Professors, inmates talk prison education

MCT

Arthur Longworth presents material to other inmates during Spanish class, on February 16, 2012. Although he was sentenced to life without parole, he opted not to "just be quiet, shut up, go to my cell and die there." (Ken Lambert/Seattle Times/MCT)

By Leo Dornan, For The Pitt News

A  crowd of professors and social justice advocates cheered on inmates who shared their personal stories on higher education in prisons during a conference at Pitt this weekend.

People from all over the country gathered in the William Pitt Union Ballroom Saturday morning for the fifth annual National Conference on Higher Education in Prison. From Friday, Nov. 6 through Sunday, Nov. 8, educators and inmates gathered at various Oakland locations, including the Cathedral of Learning and the William Pitt Union, to discuss how to bring more education to prisons.

Held in recent years at Saint Louis University and the University of Illinois, the committee decided to host this year’s conference in Pittsburgh due to the efforts of Cory Holding and Peter Campbell. Holding and Campbell, both assistant professors in Pitt’s English department, have both promoted justice within the Pittsburgh community through their writing.

Justice for inmates and maintaining their visibility and humanity were common themes throughout the conference, which aimed to spark education efforts for people incarcerated in the Allegheny region. Through education, presenters at the conference said prisoners can reclaim their sense of personhood and come to terms with where they are in their lives.

“It’s important to be mindful of the community around you, especially if that community is invisible,” Holding said.

To make inmates more visible, several men from McKean Federal Correctional Institution, a prison in Lewis Run, Pennsylvania, spoke at the conference via video stream. Inmate Anthony Boyd and three other inmates gave a presentation and spoke with members in the audience — the first time in the conference’s history an interaction like that had ever happened.

“You’ve heard us called ‘inmates,’ ‘felons,’ but we prefer ‘incarcerated students,’” Anthony said.

Organizers, including Holding and Campbell, geared the conference toward academics who visit prisons to teach college-level classes, a program they referred to as “teaching inside.” The majority of the 150 attendees were either professors or former inmates who have benefited from these classes.

Ed Wiltse, an English professor at Nazareth College in Rochester, New York, teaches literature and writing courses on campus and at the local Monroe Correctional Facility. The courses are identical in their grading and content, Wiltse said, something that often surprises both sets of students because both are held to the same high standards.
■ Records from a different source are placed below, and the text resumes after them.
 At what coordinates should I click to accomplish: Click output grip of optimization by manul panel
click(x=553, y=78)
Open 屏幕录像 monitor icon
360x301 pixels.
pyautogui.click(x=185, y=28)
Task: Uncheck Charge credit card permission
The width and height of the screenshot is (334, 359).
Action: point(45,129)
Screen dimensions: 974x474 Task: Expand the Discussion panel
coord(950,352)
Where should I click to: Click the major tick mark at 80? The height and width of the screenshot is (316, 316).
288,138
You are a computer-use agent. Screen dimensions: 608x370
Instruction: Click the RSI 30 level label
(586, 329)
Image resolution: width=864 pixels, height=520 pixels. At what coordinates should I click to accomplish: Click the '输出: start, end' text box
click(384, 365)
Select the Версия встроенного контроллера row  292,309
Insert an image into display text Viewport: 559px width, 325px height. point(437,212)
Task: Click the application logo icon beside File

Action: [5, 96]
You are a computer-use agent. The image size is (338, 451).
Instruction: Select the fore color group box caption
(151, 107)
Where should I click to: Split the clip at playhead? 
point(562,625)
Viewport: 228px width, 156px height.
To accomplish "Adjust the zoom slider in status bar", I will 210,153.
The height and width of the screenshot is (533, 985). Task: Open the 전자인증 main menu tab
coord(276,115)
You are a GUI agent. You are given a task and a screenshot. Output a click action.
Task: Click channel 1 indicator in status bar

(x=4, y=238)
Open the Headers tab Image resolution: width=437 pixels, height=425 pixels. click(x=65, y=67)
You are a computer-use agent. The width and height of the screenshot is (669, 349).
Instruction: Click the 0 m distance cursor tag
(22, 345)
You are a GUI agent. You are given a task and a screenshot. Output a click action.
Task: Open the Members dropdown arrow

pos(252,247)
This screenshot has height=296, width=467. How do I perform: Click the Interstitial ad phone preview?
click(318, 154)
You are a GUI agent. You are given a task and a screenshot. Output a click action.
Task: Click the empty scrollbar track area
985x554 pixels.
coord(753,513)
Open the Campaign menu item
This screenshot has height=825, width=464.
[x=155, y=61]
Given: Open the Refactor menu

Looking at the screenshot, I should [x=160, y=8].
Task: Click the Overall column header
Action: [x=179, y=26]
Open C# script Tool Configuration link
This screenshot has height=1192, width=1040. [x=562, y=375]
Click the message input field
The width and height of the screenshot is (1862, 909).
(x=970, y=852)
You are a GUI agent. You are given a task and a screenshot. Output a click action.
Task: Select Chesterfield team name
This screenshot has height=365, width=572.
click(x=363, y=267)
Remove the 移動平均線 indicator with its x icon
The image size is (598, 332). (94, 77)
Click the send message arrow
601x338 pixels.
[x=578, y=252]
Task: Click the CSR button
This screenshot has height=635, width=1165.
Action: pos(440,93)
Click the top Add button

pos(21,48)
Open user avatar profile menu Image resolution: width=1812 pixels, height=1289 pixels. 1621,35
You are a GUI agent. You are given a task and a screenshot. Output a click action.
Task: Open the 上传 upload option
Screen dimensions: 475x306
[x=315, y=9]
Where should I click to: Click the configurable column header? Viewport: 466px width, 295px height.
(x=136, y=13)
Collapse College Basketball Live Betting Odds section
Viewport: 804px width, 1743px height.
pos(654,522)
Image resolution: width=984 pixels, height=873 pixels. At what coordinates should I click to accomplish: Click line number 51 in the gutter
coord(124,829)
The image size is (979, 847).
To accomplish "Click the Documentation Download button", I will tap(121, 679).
“It always pushes my buttons — in a good way,” he said.”Everything [one of the speakers] said made me stop and go ‘whoa.’”

Several of the more than 50 speakers were either currently incarcerated or had been previously.

Nikkia Roberts, in the first year of her 10-year probation after 10 years in prison for armed robbery, led a discussion on the difficulties of re-entry after incarceration. A lack of concrete rehabilitation programs in prisons, Roberts said, makes re-entering the free world more difficult. 

Roberts said she regained some sense of her self-worth through higher education in prison. She described how she came to terms with the crime she committed and acknowledged that she placed herself in that situation. Then, taking university-level theology classes though Emory University, she found new hope.

Even with that hope, Roberts said re-entering the free world after being in prison for 10 years was anything but easy.

“Crimes become your identity in prison,” Roberts said. “The only people that know me after 10 years [in jail], the only ones I could ask for recommendations, are those that knew me in prison.”

She related this hard truth: people just released from prison lose a significant amount of their lives and many contacts on the outside. The only people Roberts could conceivably ask for recommendations of any sort were the people who came into the prison and taught classes.

She could not forget her time in prison without forgetting the only contacts she had, Roberts said. For Roberts, the ultimate success of higher education in prisons was its ability to keep her from falling into despair, and its ability to remind her of her worth, she said.

“Success is changing the culture. Inspiring wardens to see themselves as deans of university campuses,” said Tony Gaskew, professor of criminal justice at the University of Pittsburgh at Bradford, in an earlier talk Saturday morning.

Gaskew spoke of how prisons foster cultures of anger and desperation, discouraging the inmates and staff alike. Education can transform prisons into places where inmates can retain their humanity and a sense of hope for the future, Gaskew said. But we must not base success solely on the number of classes available to the inmates, or the number of degrees they receive.

“You have to educate the soul,” he said.

A previous version of this story referred to the two leading organizers as Cory Holding and Peter Trachtenberg. The two leading organizers were Cory Holding and Peter Campbell. The article has been updated to reflect this change. The Pitt News regrets this error.